Causal role of oxidative stress in liver preconditioning by thyroid hormone in rats

Hepatic ischemia–reperfusion (IR) injury, a major clinical drawback during surgery, is abolished by l-3,3′,5-triiodothyronine (T3) administration. Considering that the triggering mechanisms are unknown, the aim of this study is to assess the role of oxidative stress in T3 preconditioning using N-acetylcysteine (NAC) before T3 administration. Male Sprague–Dawley rats given a single dose of 0.1 mg of T3/kg were subjected to 1 h ischemia followed by 20 h reperfusion, in groups of animals pretreated with 0.5 g of NAC/kg 0.5 h before T3 or with the respective control vehicles. At the end of the reperfusion period, blood and liver samples were taken for analysis of serum aspartate aminotransferase (AST) and hepatic histology, glutathione (GSH) and protein carbonyl contents, and nuclear factor-κB (NF-κB) and activating protein 1 (AP-1) DNA binding.

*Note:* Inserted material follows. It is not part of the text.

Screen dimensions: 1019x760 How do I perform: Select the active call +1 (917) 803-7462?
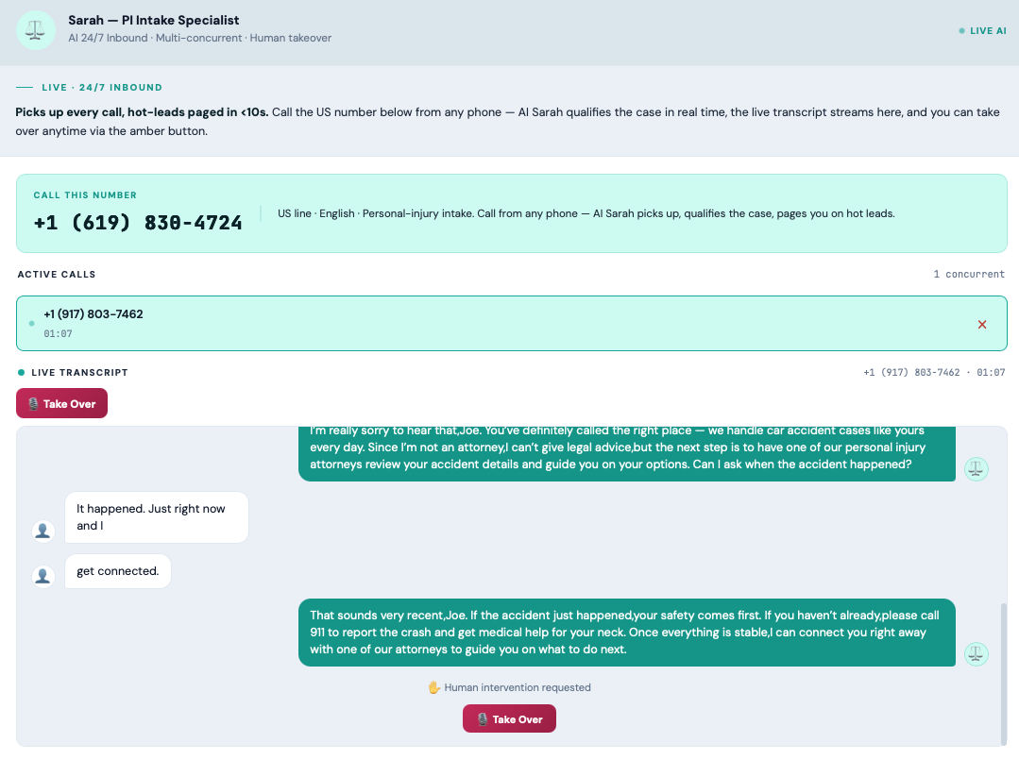[512, 324]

The IR protocol used led to a 4.5-fold increase in serum AST levels and drastic changes in liver histology, with significant GSH depletion and enhancement of protein carbonyl levels and of the protein carbonyl/GSH content ratio, whereas NF-κB and AP-1 DNA binding was decreased and enhanced, respectively. In a time window of 48 h, T3 exerted protection against hepatic IR injury, with 88% reduction in the protein carbonyl/GSH ratio and normalization of NF-κB and AP-1 DNA binding, changes that were suppressed by NAC administration before T3. Data presented suggest that a transient increase in the oxidative stress status of the liver is an important trigger for T3 preconditioning, evidenced in a warm IR injury model through antioxidant intervention.